- What to do with the millions of “illegal” immigrants who “snuck” in, blended into the population, and are hiding in plain sight.
- How to humanely secure the border and minimize the constant flow of vulnerable people seeking asylum.
- How to define and identify “refugees”.
- How to handle the so called “dreamers” who were innocent of any crime but brought here as children by parents desperate to save their lives.
- How does a country founded by and populated with immigrants craft a humane policy for those who are following them to safety?
Social Workers Struggle
Immigrant and refugee rights have been an issue of critical importance to social workers in the United States from the very beginning. Social work pioneers Jane Addams and Ellen Gates Starr, who opened Hull House in 1889, developed their expertise working in settlement houses for immigrants who had recently arrived in large numbers to work in America. Charitable organizations quickly took up their mission to facilitate the wellbeing and integration of migrants, and social work was born as a profession.
- The National Association of Social Workers (NASW) formally recognizes that immigrants and refugees face unique challenges due to immigration policies.
- The legal and social status of migrants have a dramatic impact on social service provisions in the United States. Often, social workers’ capacity to assist clients is constrained by immigration policies, especially policies that limit family visitation and family reunification.
- Immigration policies intervene in social work practice when family offenses become grounds for deportation and compromise the social worker’s duty to help immigrant families with the equally pressing duty to report them to immigration authorities.
- Social workers are particularly constrained when serving “mixed status” families in which members include combinations of citizens and non-citizens. For many immigrants, refugees, and children of migrants, reporting issues such as employer exploitation, domestic violence, and child abuse to law enforcement agencies become potentially deportable offenses rather than opportunities to seek justice and healing.

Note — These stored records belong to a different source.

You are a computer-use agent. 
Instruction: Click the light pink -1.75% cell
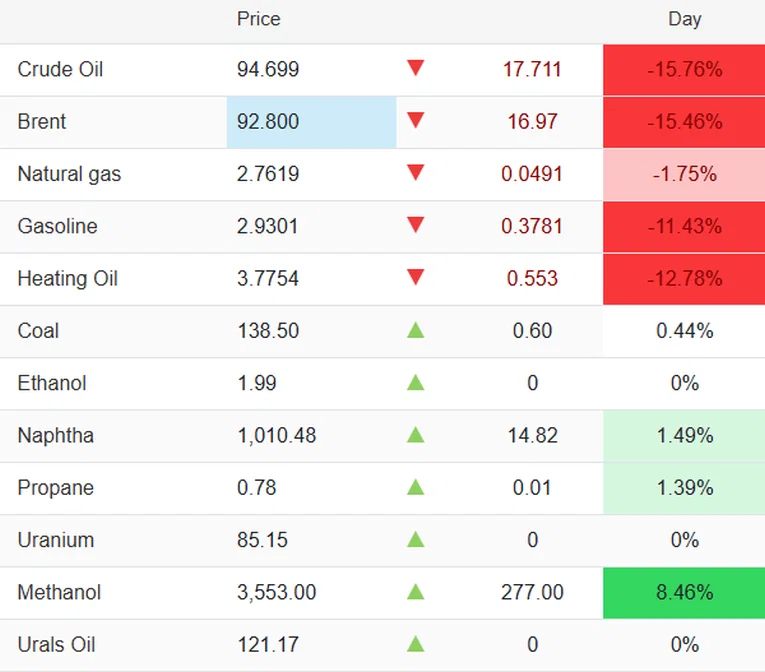tap(684, 174)

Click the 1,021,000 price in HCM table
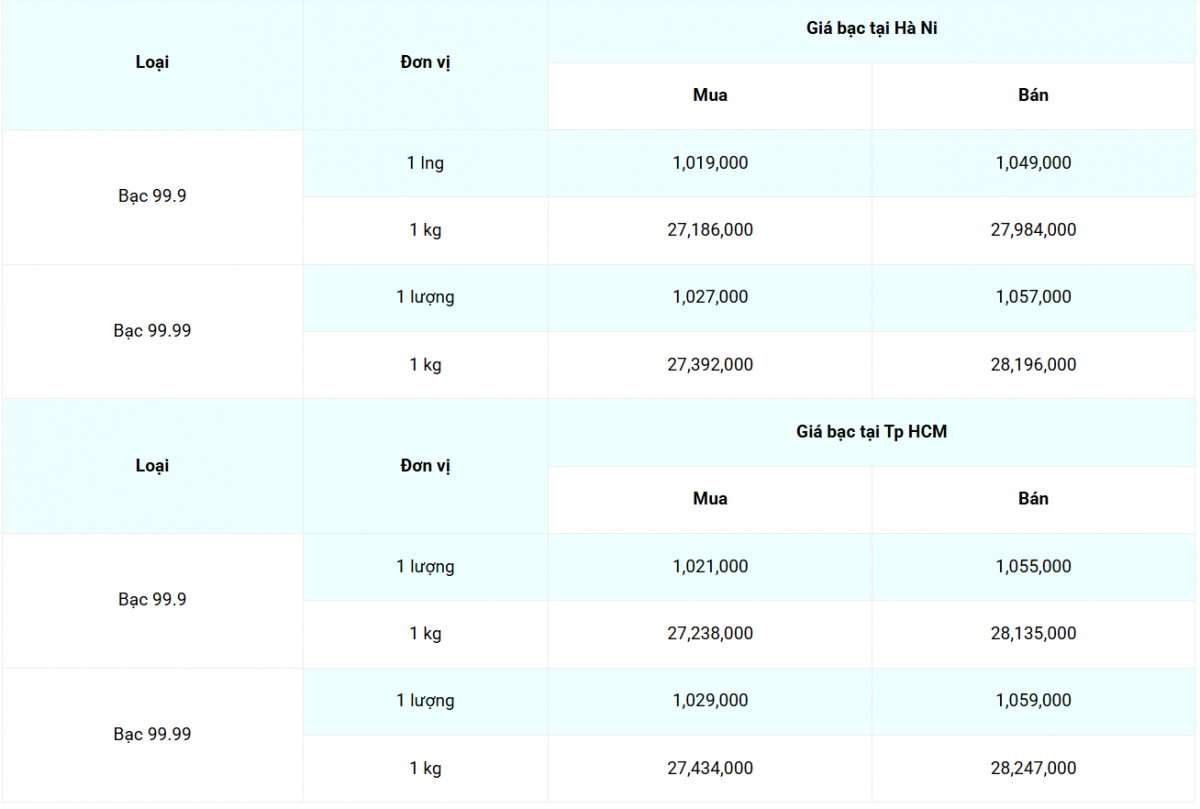[710, 567]
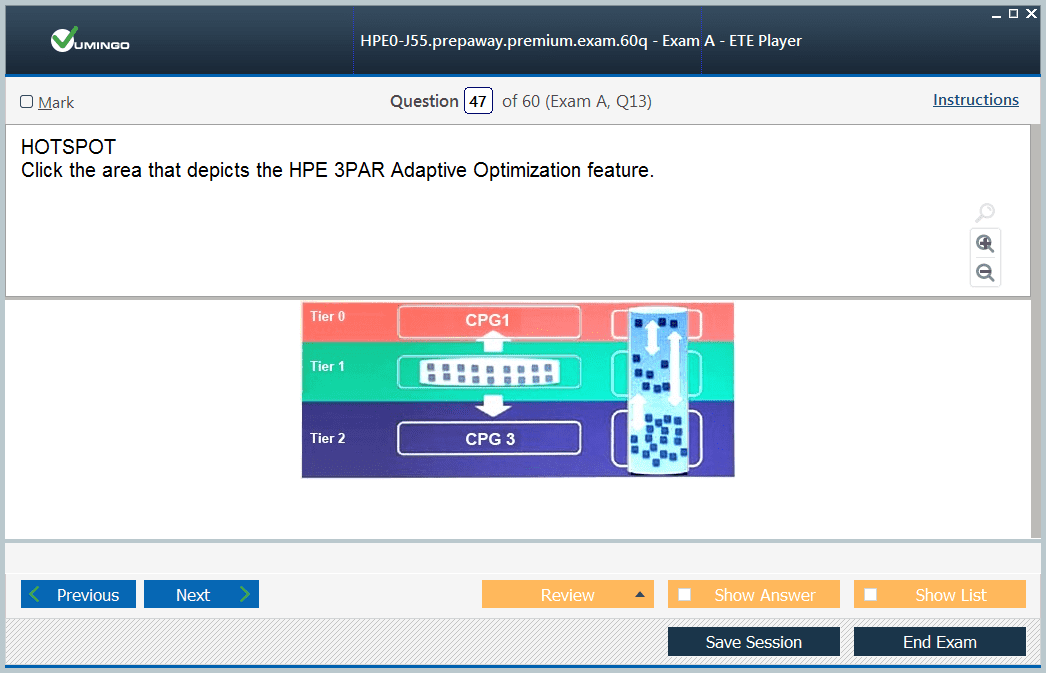The image size is (1046, 673).
Task: Click the right chevron on Next button
Action: 244,595
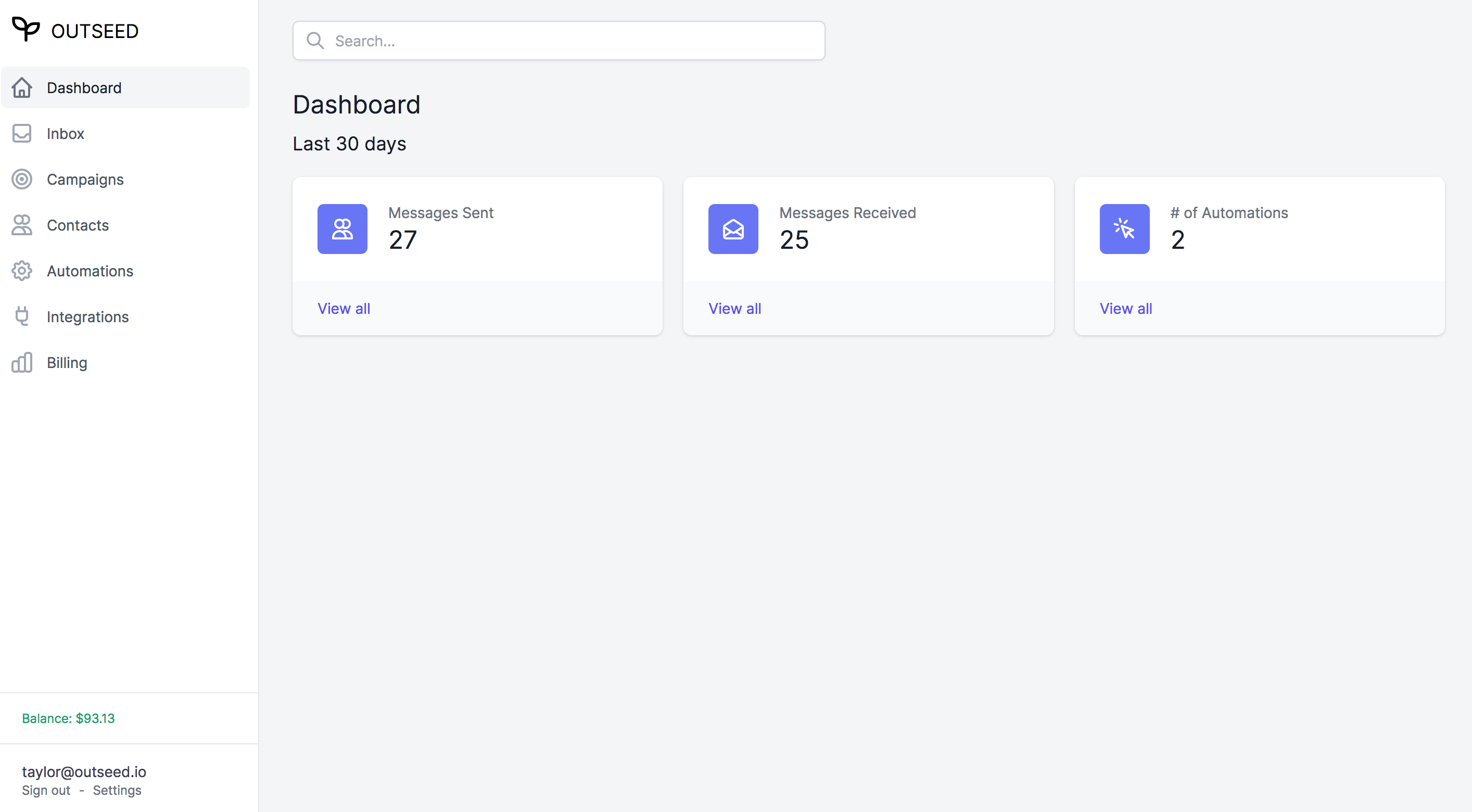This screenshot has width=1472, height=812.
Task: Sign out of the account
Action: [46, 790]
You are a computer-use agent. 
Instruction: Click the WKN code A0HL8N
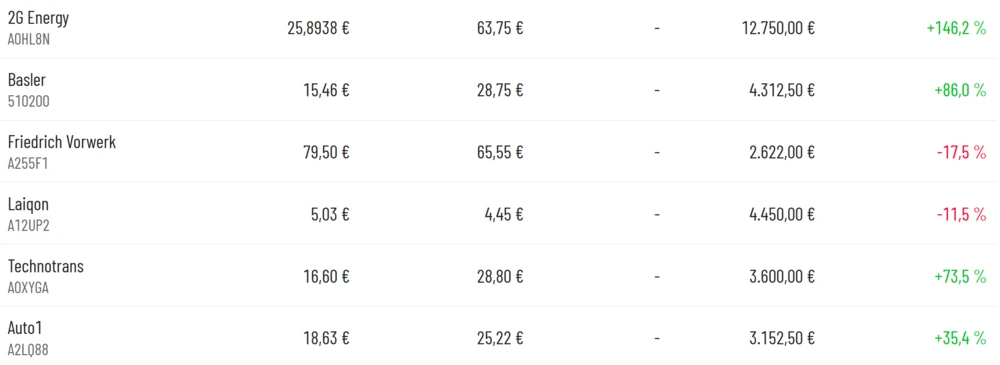[x=29, y=40]
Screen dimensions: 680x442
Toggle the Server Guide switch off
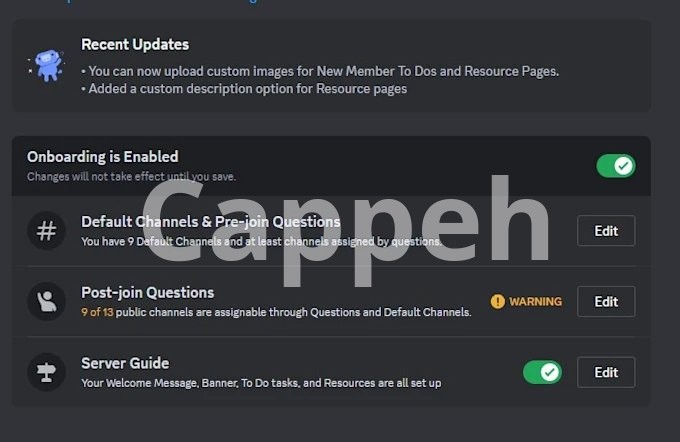tap(542, 372)
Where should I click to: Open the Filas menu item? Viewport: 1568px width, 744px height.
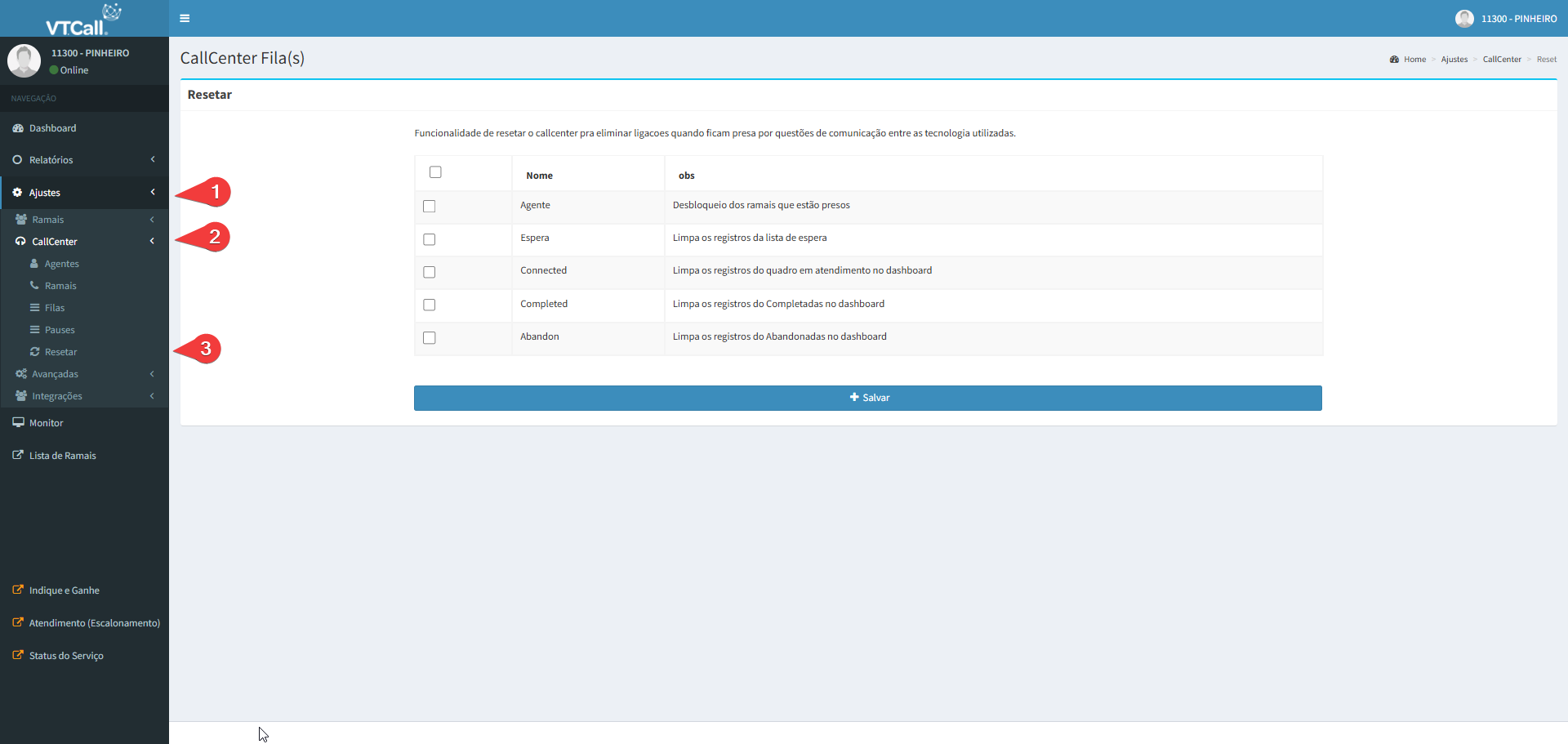[x=55, y=308]
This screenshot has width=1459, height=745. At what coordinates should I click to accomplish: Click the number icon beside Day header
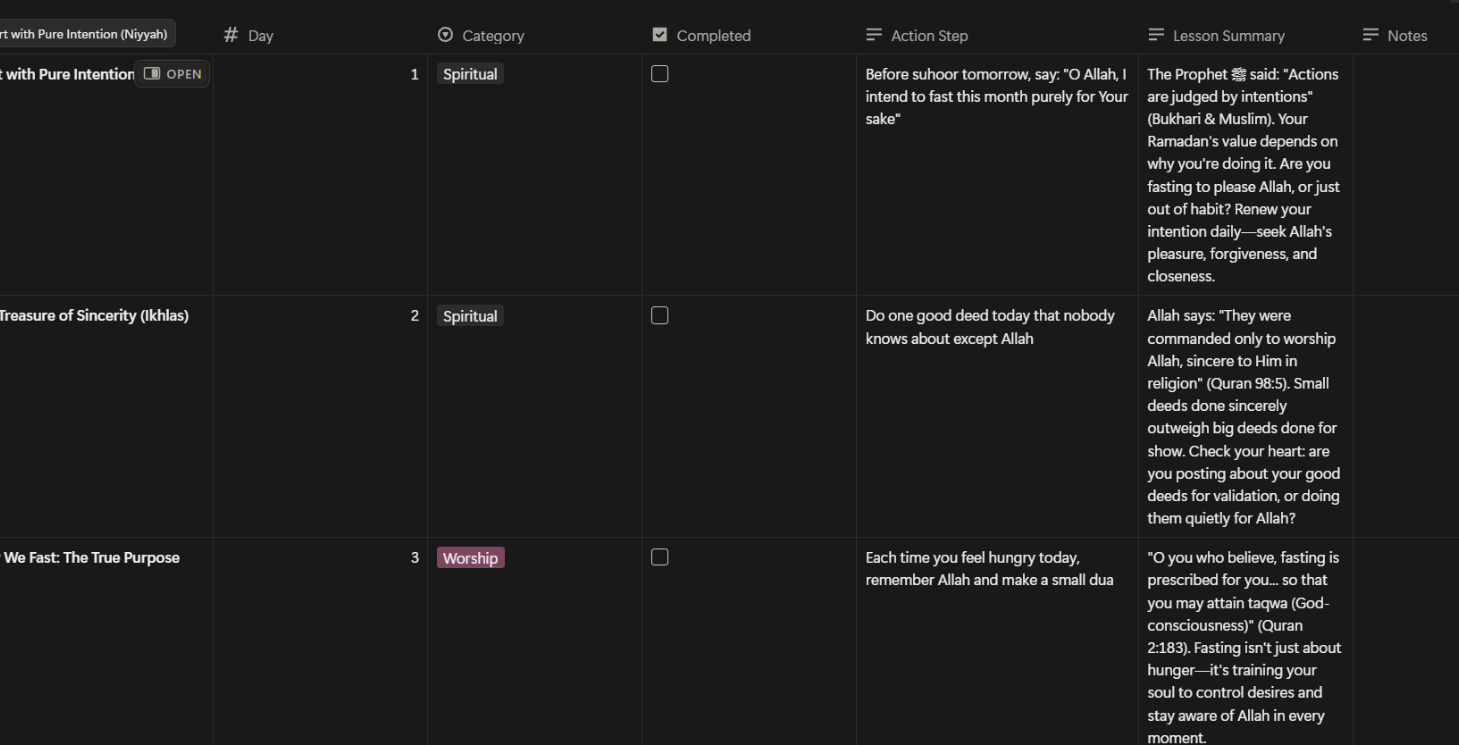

The NASW maintains that “studies show a positive economic effect” of immigrant and refugee presence in the United States, as they contribute to the economy by paying taxes, investing in small businesses, and reinvigorating the labor supply of the rapidly aging U.S. native-born population. Yet the NASW adds the qualifier that some scholars have cautioned that “high rates of immigration may harm low-income Americans”. This erroneous belief engenders “class warfare”. Social work policy makers point out that both sides of the acrimonious immigration debate agree on most of the political issues.
- Both sides agree that we must better control our borders.
- Both sides agree that all immigrants here illegally must come out of the closet and get on the proper path to legal visitation status and perhaps permanent citizenship.
- Both sides agree that there must be some reasonable limitations on the amount of immigration our country can support.
- Both sides agree that needy employers and feeling social workers should never work against the proper role of law enforcement.
However, the “class warfare” cited above keeps them on opposite sides of the political debate.
Haves vs. Have-nots
Since the dawn of civilization, humanity has been divided into the “haves” and “have-nots”.
- The haves believe in the scarcity theory that dictates there is simply not enough to go around. They believe that they have earned their relative abundance and the “have nots” must earn theirs, not simply be given it. The haves are willing to fight to keep what they believe is rightfully theirs. No one will ever change their mind.
- Have-nots theorize that there is enough to go and that all human beings are entitled (human rights) to their fair share. Humanity simply needs to learn how to distribute assets better. No one will ever change their mind.
- The United States is a have nation overwhelmed on our southern border by multiple have-not nations.
The NASW reminds us that there cannot rightly be a conflict between American civil rights and human rights and calls for a “balance between security and human rights” within current immigrant and refugee policies. The NASW maintains that such a balance must be considered in policies that define admission criteria into the U.S. for migrants, delineate deportable offenses, and establish grounds for detention and surveillance.